Tuesday, July 29th, 2014

Black Bear Sightings Around The City

On Thursday evening at 7:15 PM the San Luis Obispo Police Department began receiving calls of a black bear in the 300 block of Broad. Officers responded to the area locating what appeared to be a healthy black bear, approximately 250 pounds, which had wondered into the neighborhood. Officers determined the bear was not acting in a threatening manner and appeared as though it was trying to make its way back to its natural habitat. Officers were able to use a less than lethal, beanbag launcher to push the bear out of the neighborhood and back into nearby wooded areas. The bear was unharmed during its time in the neighborhood.
 
On Friday morning at 7:15 AM, the Police Department received additional calls reporting the bear had returned and was in Santa Rosa Park. Responding officers located what we believe to be the same bear. Again, the bear was not acting in a threatening manner and officers were able to chase the bear into the creek area below Santa Rosa Park. The Police Department set a perimeter around the bear and those officers attempted to keep the bear stationary while officers from the California Department of Fish and Game responded to assist in re-locating the bear. While Fish and Game Officers were responding, the bear ran north, up Stenner Creek. Officers lost sight of the bear up-creek from the Cal-Poly lemon grove near Highland Drive. After an extensive search it was believed the bear had left the City and found its way back to wooded areas.
 
At 10:45 AM the Police Department began receiving additional calls about the bear, this time in the area of the Mustang Village apartments off Foothill. Officers from the San Luis Obispo Police Department, Cal-Poly Police Department, California Fish and Game, USDA, California Highway Patrol and County Animal Services responded in an attempt to locate the bear for the purpose of relocation. Officers from Fish and Game and Animal Services responded with tranquilizers so the bear could be taken safely from the area. The bear was quickly located and a perimeter was established so the tranquilizers could be used. Large groups of people attempting to take photographs of the bear in the student housing area scared the bear and it broke through the perimeter. San Luis Obispo Police officers were able to deploy less than lethal beanbag launchers to steer the bear out of the populated area towards the area of the Highland lemon grove. This was an effective way for officer’s on-scene to move the bear without having to resort to lethal means. A secondary perimeter was established around the bear and a tranquilizer dart was deployed at the bear.

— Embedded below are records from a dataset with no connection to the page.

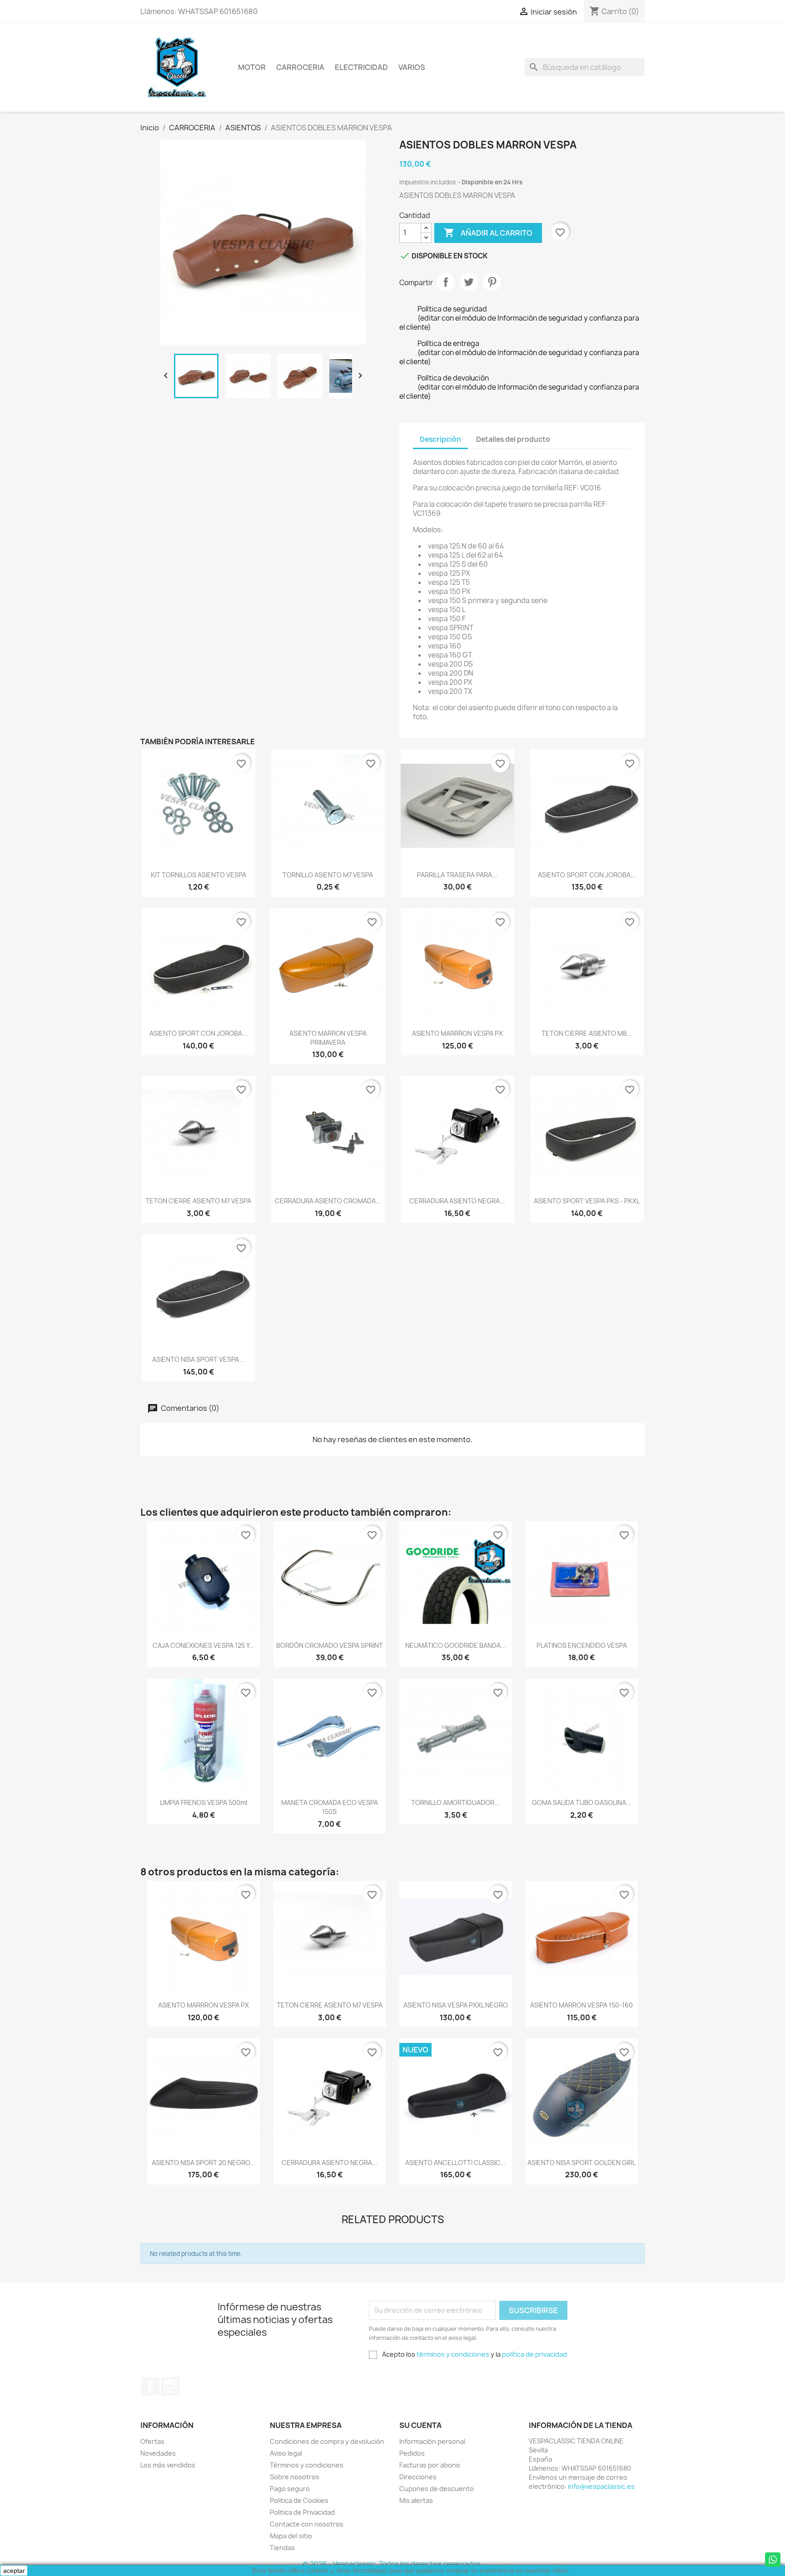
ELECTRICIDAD (361, 67)
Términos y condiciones (306, 2465)
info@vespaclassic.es (601, 2486)
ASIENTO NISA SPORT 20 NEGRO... (203, 2162)
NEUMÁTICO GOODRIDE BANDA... (455, 1645)
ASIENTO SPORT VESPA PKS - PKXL (587, 1201)
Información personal (432, 2441)
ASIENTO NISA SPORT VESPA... (198, 1359)
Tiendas (282, 2547)
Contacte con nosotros (306, 2524)
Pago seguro (290, 2488)
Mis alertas (416, 2500)
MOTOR (252, 67)
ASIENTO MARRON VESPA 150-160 (581, 2005)
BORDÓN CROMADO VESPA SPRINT (329, 1645)
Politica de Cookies (299, 2500)
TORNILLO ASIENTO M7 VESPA (328, 874)
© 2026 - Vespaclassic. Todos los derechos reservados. (392, 2564)
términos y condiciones (453, 2354)
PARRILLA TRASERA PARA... (457, 874)
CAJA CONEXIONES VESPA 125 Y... (203, 1645)
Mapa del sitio (291, 2536)
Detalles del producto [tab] (513, 439)
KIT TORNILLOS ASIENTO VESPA (198, 874)
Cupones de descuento (436, 2488)
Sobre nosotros (294, 2476)
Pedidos (412, 2453)
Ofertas (152, 2441)
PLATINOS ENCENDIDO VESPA (582, 1645)
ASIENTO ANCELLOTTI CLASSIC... (455, 2162)
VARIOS (411, 67)
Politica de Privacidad (302, 2512)
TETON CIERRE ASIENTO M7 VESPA (198, 1201)
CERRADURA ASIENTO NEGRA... (457, 1201)
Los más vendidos (167, 2465)
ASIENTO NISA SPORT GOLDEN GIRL (581, 2162)
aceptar (14, 2570)
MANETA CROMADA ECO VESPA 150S (329, 1807)
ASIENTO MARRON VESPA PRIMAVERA (328, 1038)
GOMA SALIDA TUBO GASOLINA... (581, 1802)
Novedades (158, 2453)
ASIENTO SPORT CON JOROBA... (587, 874)
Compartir (446, 282)
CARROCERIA (300, 67)
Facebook (150, 2386)
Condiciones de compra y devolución (327, 2441)
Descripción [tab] (440, 439)
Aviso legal (286, 2453)
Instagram (170, 2386)
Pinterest (492, 282)
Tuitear (469, 282)
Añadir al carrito (488, 232)
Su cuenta (420, 2425)
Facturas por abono (429, 2465)
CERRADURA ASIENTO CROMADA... (328, 1201)
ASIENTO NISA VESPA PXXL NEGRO (455, 2005)
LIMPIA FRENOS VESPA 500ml (203, 1802)
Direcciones (418, 2476)
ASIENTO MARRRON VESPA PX (457, 1033)
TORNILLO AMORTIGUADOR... (455, 1802)
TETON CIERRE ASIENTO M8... (587, 1033)
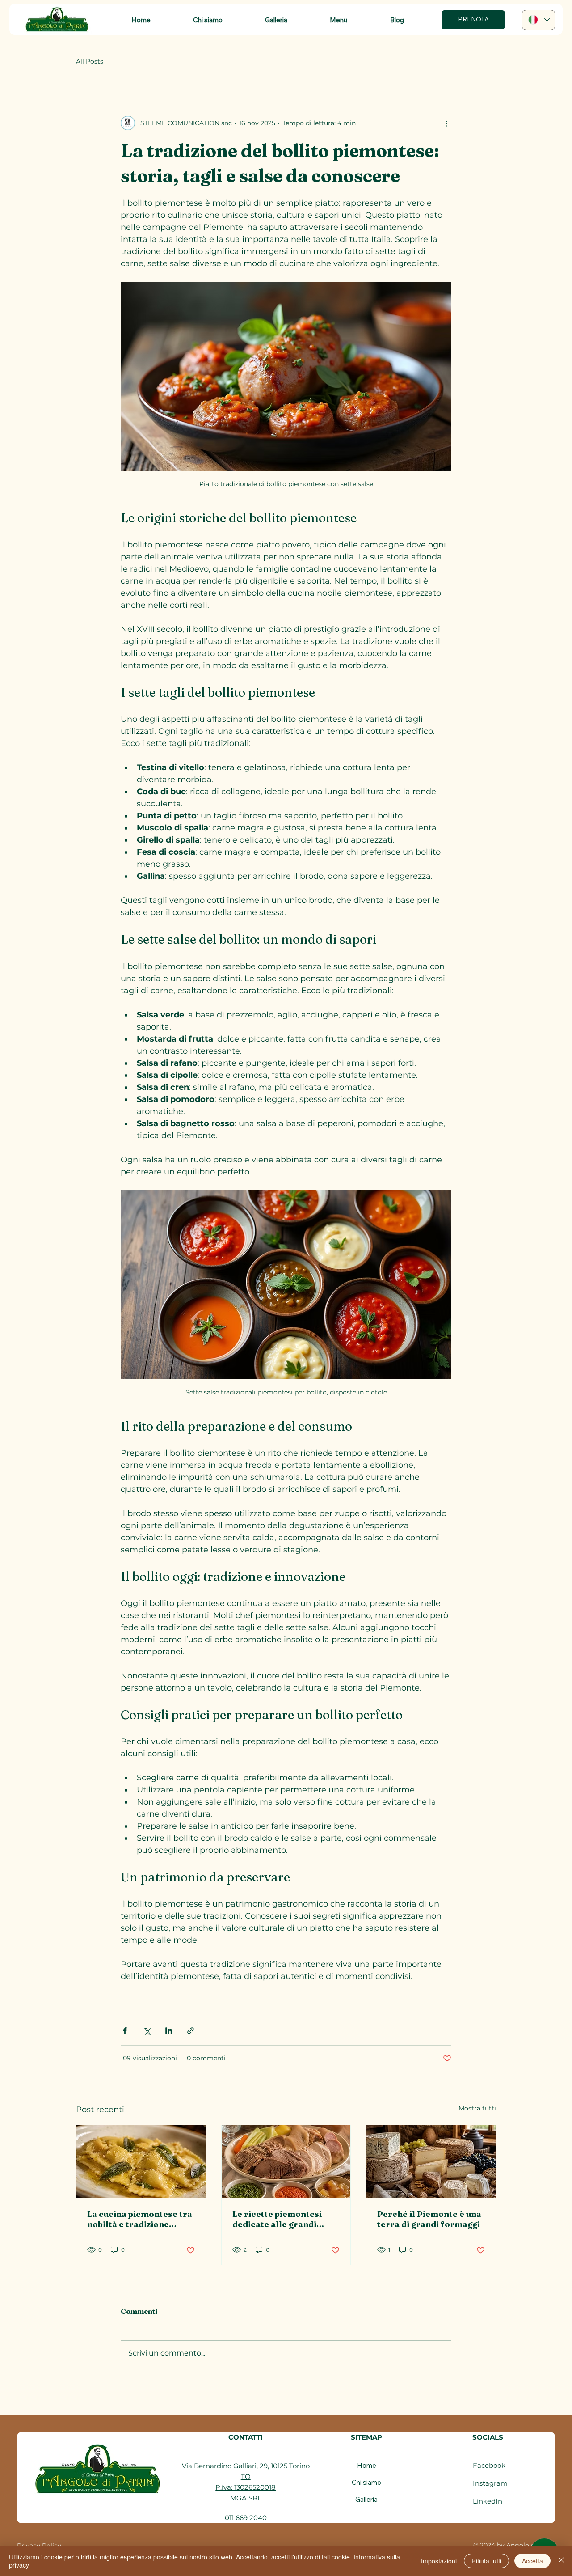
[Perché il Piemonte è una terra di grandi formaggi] (431, 2161)
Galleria (366, 2499)
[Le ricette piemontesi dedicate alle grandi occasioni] (286, 2161)
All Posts (89, 61)
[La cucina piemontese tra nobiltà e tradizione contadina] (141, 2161)
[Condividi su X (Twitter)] (147, 2030)
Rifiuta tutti (486, 2560)
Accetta (532, 2560)
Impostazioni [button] (439, 2560)
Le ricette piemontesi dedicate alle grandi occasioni (277, 2219)
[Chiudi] (561, 2561)
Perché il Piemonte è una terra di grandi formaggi (429, 2219)
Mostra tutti (477, 2108)
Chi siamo (366, 2482)
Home (366, 2465)
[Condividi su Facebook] (125, 2030)
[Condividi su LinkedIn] (168, 2030)
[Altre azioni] (446, 123)
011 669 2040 (246, 2517)
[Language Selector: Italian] (539, 20)
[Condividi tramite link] (190, 2030)
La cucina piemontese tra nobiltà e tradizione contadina (139, 2219)
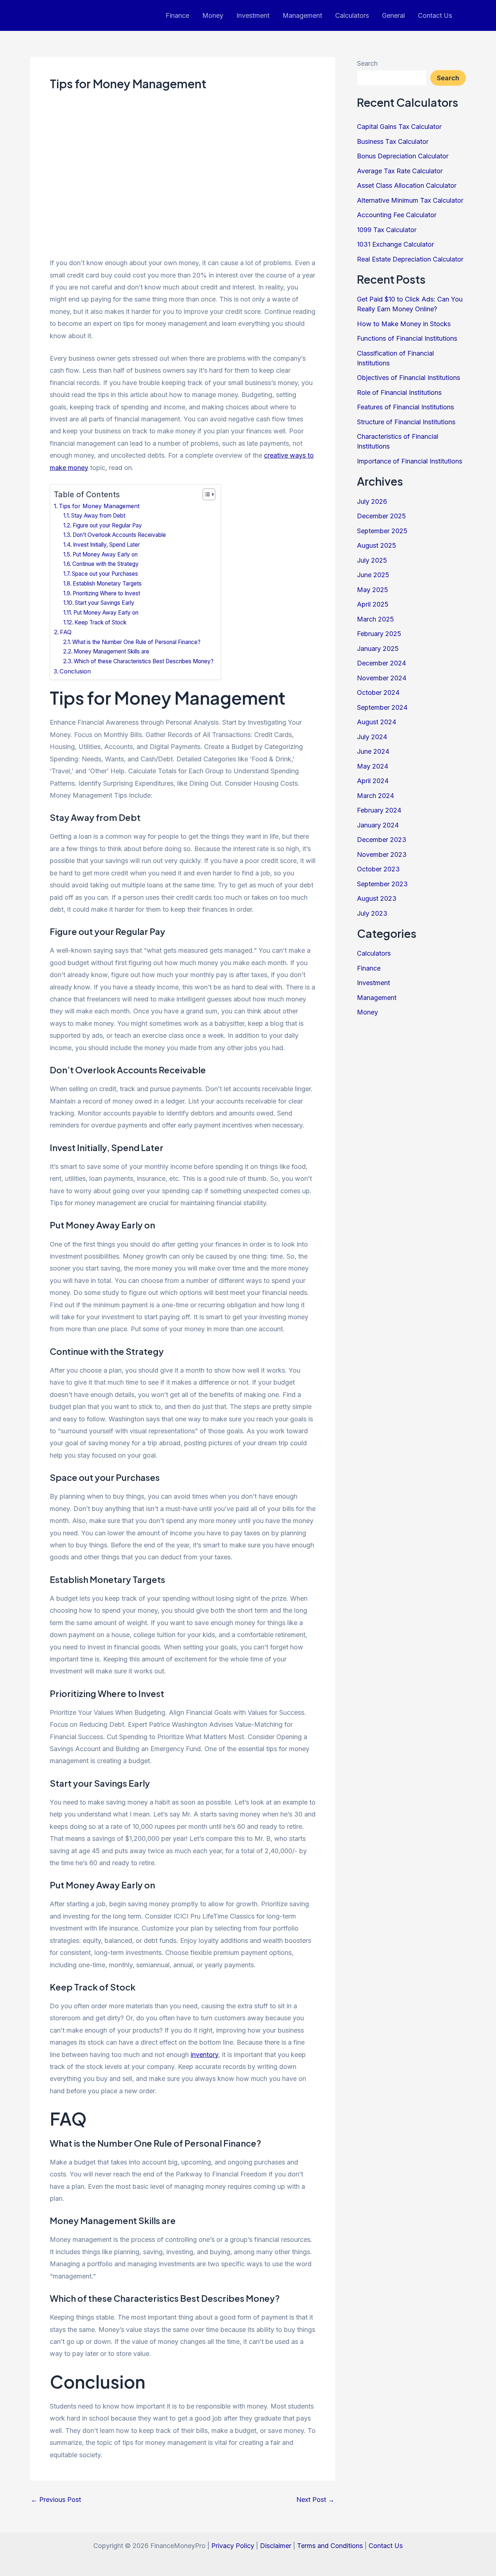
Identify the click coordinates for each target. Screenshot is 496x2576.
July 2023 (372, 913)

The bear fled the area north, up Stenner Creek. The bear was allowed to run up the creek so the tranquilizer could take effect. As officers moved to where the bear had bedded down it fled quickly north past Highland Drive along Stenner Creek. After an extensive ground and air search of the area it was determined the bear was no longer in the area. The effects of the tranquilizer are supposed to last approximately 30 minutes to two hours. After this time the bear would be able to function normally without assistance from a veterinarian.
 
At no time during these three incidents did the bear become threatening towards the community or officers. The officers were able to effectively manage the bear by use of the beanbag rounds which typically do not penetrate the skin of its intended target. While this bear was not relocated a significant distance from the City it is believed to have found its way back to its natural habitat.
 
Should you see what you believe to be a dangerous animal in the City, you are encouraged to call the Police Department so the animal can effectively be relocated back to its natural environment.